History knows comparatively little of the North Frisian islands. Local tradition says that they and the marshy fen-land were almost depopulated at the time of the invasion of Britain, and that the Danes, and especially the Jutes, came in and possessed the marsh land, while the islands received from West Friesland colonies of men of the same race as those who had emigrated—not Danes. Undoubtedly the contests between the islanders and the people of the marshy mainland extend back to a very remote time. Only one chief, as has been above observed, governed Friesland proper and its islands as one kingdom, viz., Radbod, who was defeated by Charles Martel in the first contest between the heathen of the north and the chivalry of central Europe. He had his chief residence in Heligoland, and was almost converted by St. Willibrord, not quite, for it is of this Radbod that the tale is told that in the midst of the baptism ceremony he stopped the priest and left the water, because, said he, “I do not care to forfeit the fellowship of my forefathers in hell, only to sit with a little flock in heaven." (Vita Bonif. Pertz 2, 221. Grimm, D. M. (Stallybrass) iv. 1280.)

When Radbod died, his kingdom fell to pieces and was never

re-united. The island Frisians were left very much to themselvesa condition of things they have always immensely enjoyed. From time to time Denmark swooped down on the people, and exacted tribute and sailors. After the peace of Nottingham in 868, for instance, we hear of an expedition of Frisians and South Jutlanders whose ships were collected at the Rust, a Sylt harbour down to 1644, now a sandbank near List. There they were joined by their masters the Danes, who were on a pillaging expedition into East Anglia. It was a highly successful incursion from a plundering point of view, and it was when in flight from the invaders that King Edmond lost his life. The Sylt chronicler throws a picturesque light on his fall, by mention of an incident, which I do not remember to have read of elsewhere, telling how the king, hotly pursued, hid under a bridge as the Danes pressed after him. He might have escaped, for it was night, but a moon-gleam on his spurs betrayed him. He was seized and put to death.

For full a thousand years after this the Danes continued to press the Frisians into their service-service most grudgingly rendered. There is some excuse for the Frisians' lack of all feudal spirit. Owing to the unhappy custom which obtained in Denmark of creating from time to time tributary states in Schleswick or Holstein with the Frisian islands included, whose ruler the king afterwards found himself bound to defeat, and whose lands he reclaimed, it was often difficult to say, in the midst of incessant civil war, who was the liege lord of the island Frisians. In 1628, for instance, the islands belonged to Schleswick-Holstein; Denmark and Germany were at war with each other, and a large troop of German soldiers landed in Sylt. The Sylters, trying for once to understand politics, thought their duke-half Dane that he was-however he might quarrel with the king at Copenhagen, would be on his side against the Emperor's troops, and promptly took the visitors into custody. As it turned out, the Sylters were quite in error, for on this occasion the duke was on the Emperor's side, and this little accident rather upset their friendly relations.
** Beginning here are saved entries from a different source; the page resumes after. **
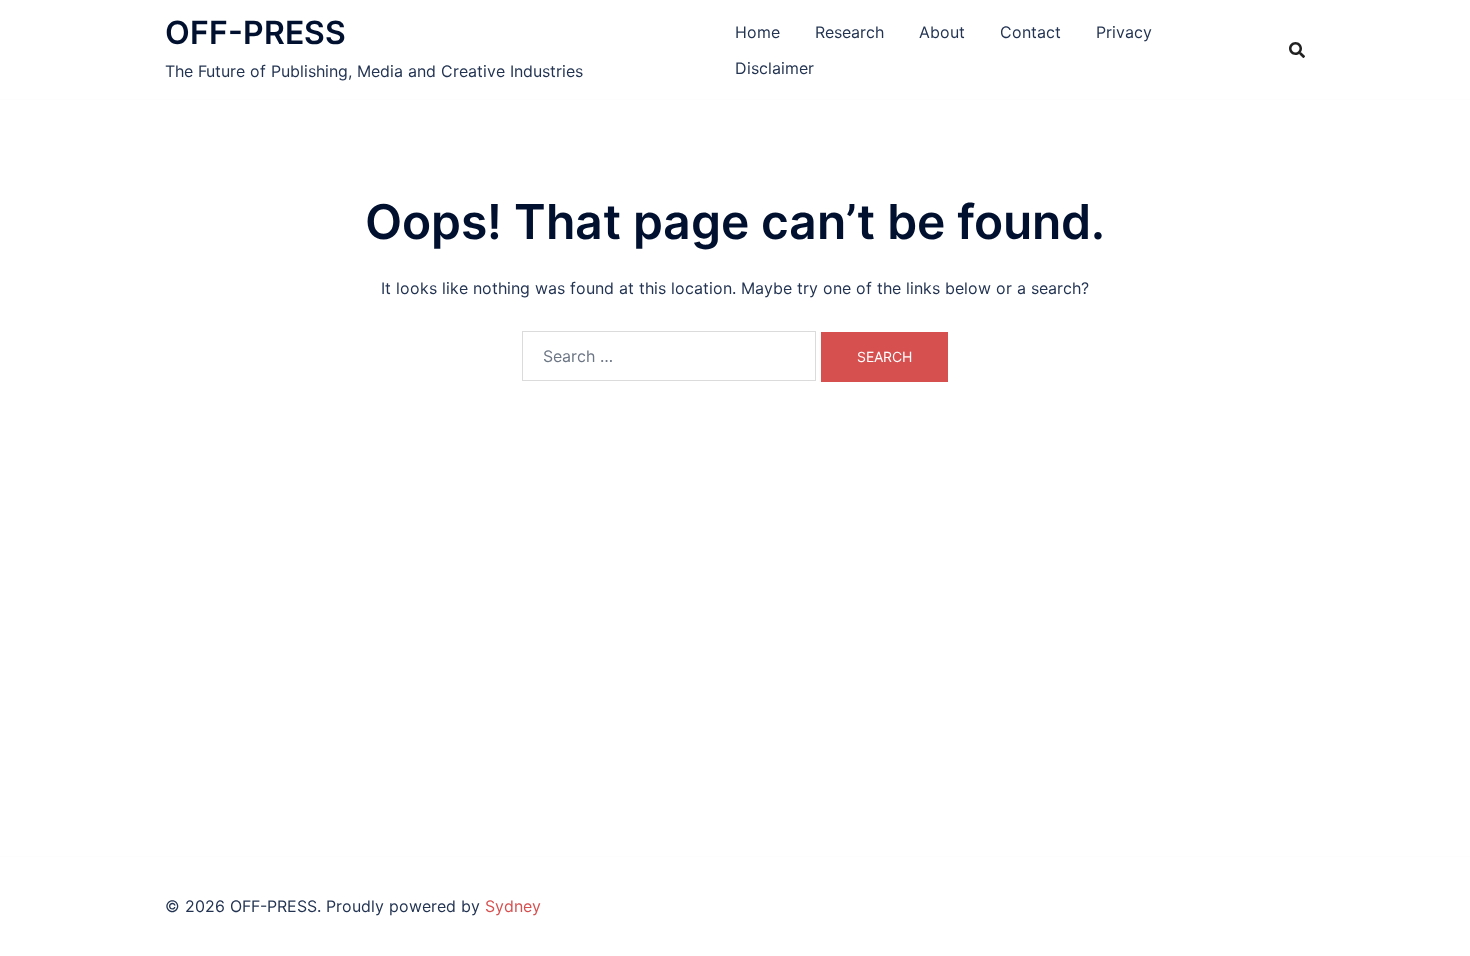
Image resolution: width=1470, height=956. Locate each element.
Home (757, 32)
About (942, 32)
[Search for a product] (1297, 50)
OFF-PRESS (255, 32)
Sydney (513, 906)
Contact (1030, 32)
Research (849, 32)
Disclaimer (774, 68)
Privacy (1124, 32)
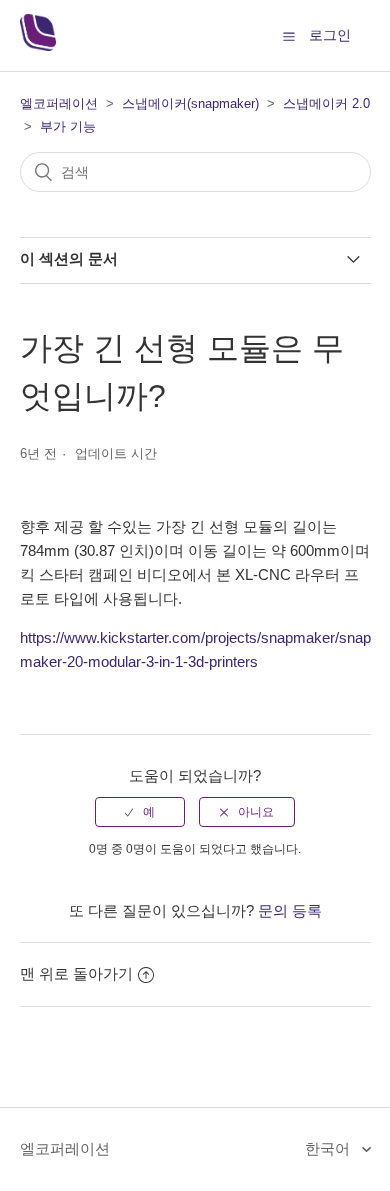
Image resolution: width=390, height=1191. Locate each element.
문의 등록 (290, 910)
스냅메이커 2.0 (326, 103)
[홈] (38, 45)
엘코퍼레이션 (59, 103)
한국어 (329, 1148)
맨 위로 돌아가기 (76, 973)
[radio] (140, 812)
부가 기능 (68, 126)
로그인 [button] (330, 35)
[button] (289, 36)
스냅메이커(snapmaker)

In 1673 they had another odd thing to understand. The Danish King ordered the men of Sylt and Föhr to serve in the royal navy. The Duke of Holstein, not to be outdone, at once required their services as militia on the mainland. It was a charming situation, and the obvious course of obeying neither command was cheerfully followed. Ultimately the duke, on condition of payment of a new tax, remitted the military service; but the king sent a pressgang to get his sailors. One of the usual miserable internecine wars followed, by which Denmark has suffered for her sins of governments

more severely than any other country, and the Frisians were pillaged by both sides. As time passed on, however, the islanders became sincerely attached to Denmark. King Christian VI., in 1735, abolished the compulsory service; King Christian VIII. visited Föhr every year for sea-bathing, and was very popular indeed. So much so, that when in 1850 the young men of that island and of Sylt were invited to serve as volunteers in the Schleswig-Holstein navy against Denmark, not one from Föhr would go, and less than twenty from Sylt. Within five years of Prussia's acquisition of the Duchies (what other polite word for that act can one use?) 345 persons emigrated from Föhr rather than serve the Prussians. Perhaps the whirligig of time may bring its revenge! Before treating of the legends, it is perhaps as well that some idea of the people among whom they are found, and some historical summary, however rapid, should be given. Their annals are like the annals of other peoples, with deeds of valour and adventure, and of shame and treachery. During the last two or three centuries the island Frisians have been a peculiarly adventurous people; they were in the first rank as Greenland fishers, and as adventurers they were found in Barbary. But wherever they went to live, they came home to Sylt to die. The people have a sterile and inhospitable shore, but so industrious are they at home and abroad, that there is scarce any poverty in Sylt. This, too, is true of Heligoland, not so much that the Heligolanders have hoards, like the Sylt investments in the Danish funds, but that all are comfortable, and all are proud. If his wishes are modest, his life simple, his temptations to expense few, the Heligolander knows that poverty in the sense of actual want need little be dreaded, and any lonely old person is well looked after, for his wants, too, are few, and half the island are his kindred.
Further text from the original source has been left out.